A significant jump in mortgage-related complaints against advisers and brokers is expected this year, according to a specialist consultancy firm.

Jencap Partners, a firm that helps Financial Conduct Authority registered firms manage customer relations and redress solutions, has said it is already seeing a noticeable increase in queries from brokers.

Speaking to FTAdviser, Jencap Partners director Tim Jenkins, said mortgage-related complaints normally make up about 5 per cent of the firm’s caseload. 

However, given the rapid rise seen in interest rates, Jencap is now predicting that mortgage-related complaints will rise to 15 to 20 per cent of its workload.

A large part of this will be in relation to two-year fixed rate mortgage deals, Jencap expects.

“As a specialist consultancy in complaints management, we are seeing an increase in enquiries from mortgage brokers, where their clients have raised the issue of having taken out a two-year fix rather than, say, a five-year fix, meaning they will be exposed to higher interest rates sooner,” Jencap’s managing director John Bull said.

“So far, the larger, more active claims management companies haven’t rolled out their marketing campaigns at full speed as they are likely still making money on mis-sold pensions, but the number of mortgage complaints and claims will inevitably increase, regardless of whether they have any merit. 

“At some point soon, we may see a more concerted campaign from the large claims companies targeting brokers,” Bull added.

Broker response

Commenting on the matter, the Association of Mortgage Intermediaries chief executive Robert Sinclair said he was not surprised but he is “not panicking”. 

“It’s not unexpected that something like this was coming down the line and it is something that we have been speaking to the FCA and the Financial Ombudsman about,” Sinclair told FTAdviser. 

“The one thing we can never do is predict future interest rates, particularly in a world of volatility,” he added.

Sinclair noted that the FCA and Fos are “very much of the same mind” that as long as the justification for a decision is evident in a client's file, and that there has been a clear discussion about price and interest rate volatility then they will be as supportive of a case as they can be depending on the individual circumstances.

He also warned consumers they should be weary of legal firms trying to encourage them to sign up with them to take a case against a mortgage firm or adviser. 

“Consumers should remember that these are commercial firms trying to make money out of them and they aren’t acting in their best interest,” he said.

Instead, Sinclair said if a consumer does have a complaint he would remind them that they have a right to raise it directly with the firm in question and to go to the Financial Ombudsman Service on a free basis.

Likewise, mortgage brokers were disappointed to think this will be something they will have to contend with going forward.

West Yorkshire Money managing director Adele Forbes said: “The mind boggles with this blame society of passing responsibility for clients making a wrong decision, similar to complaints over early redemption penalties.

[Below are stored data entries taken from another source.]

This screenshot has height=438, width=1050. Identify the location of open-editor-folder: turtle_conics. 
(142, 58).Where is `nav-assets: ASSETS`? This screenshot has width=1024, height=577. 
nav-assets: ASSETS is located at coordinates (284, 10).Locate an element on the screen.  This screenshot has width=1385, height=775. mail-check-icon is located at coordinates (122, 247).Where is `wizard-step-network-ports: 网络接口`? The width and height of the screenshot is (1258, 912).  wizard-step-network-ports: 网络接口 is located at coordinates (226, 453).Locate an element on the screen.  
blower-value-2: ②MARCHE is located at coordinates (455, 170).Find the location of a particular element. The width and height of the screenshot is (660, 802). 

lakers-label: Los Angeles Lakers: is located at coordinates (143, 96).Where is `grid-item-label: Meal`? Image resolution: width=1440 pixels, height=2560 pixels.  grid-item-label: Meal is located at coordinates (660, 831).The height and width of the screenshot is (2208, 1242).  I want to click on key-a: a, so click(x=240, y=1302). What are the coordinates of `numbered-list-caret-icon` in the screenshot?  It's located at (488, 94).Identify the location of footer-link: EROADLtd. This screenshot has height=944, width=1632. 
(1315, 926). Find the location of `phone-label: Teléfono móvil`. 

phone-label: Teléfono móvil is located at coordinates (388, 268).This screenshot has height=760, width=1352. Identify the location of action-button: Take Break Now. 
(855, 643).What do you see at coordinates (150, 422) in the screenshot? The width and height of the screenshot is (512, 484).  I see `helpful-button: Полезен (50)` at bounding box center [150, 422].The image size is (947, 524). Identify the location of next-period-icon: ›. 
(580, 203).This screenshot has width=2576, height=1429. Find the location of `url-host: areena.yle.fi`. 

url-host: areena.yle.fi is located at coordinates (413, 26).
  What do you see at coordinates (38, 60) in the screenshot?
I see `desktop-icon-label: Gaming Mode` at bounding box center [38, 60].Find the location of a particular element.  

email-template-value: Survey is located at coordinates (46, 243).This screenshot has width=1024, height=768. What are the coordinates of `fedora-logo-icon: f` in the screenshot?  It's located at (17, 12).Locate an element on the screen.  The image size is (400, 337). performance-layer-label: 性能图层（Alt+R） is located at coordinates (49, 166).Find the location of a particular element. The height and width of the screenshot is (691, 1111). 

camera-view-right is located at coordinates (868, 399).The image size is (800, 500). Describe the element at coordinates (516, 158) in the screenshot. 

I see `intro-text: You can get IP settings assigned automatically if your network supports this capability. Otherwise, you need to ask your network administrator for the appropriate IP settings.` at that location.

“Advisers assess and recommend the needs of clients at the time of advice. Unfortunately, we do not have a crystal ball on what the future holds, especially when new administrations enter government.”

But while many brokers expressed frustration, EHF Mortgages managing director Justin Moy noted that if a broker was doing their job correctly then they should have nothing to worry about.

“Reasons for any particular product recommendation should be clearly shown in the mortgage adviser's recommendation report, so if it was due to price, features, future plans, whatever the situation, there should be a clear reason any mortgage product was taken,” he said.

“This approach should stop the vast majority of mortgage borrowers looking to chase compensation. And if the borrower arranged their own product transfer directly with their own lender a few years ago, there is no recourse either, as that would have been without advice. 

He added: “This is even more reason to engage with a professional adviser, even if you think a new deal is straightforward to organise.”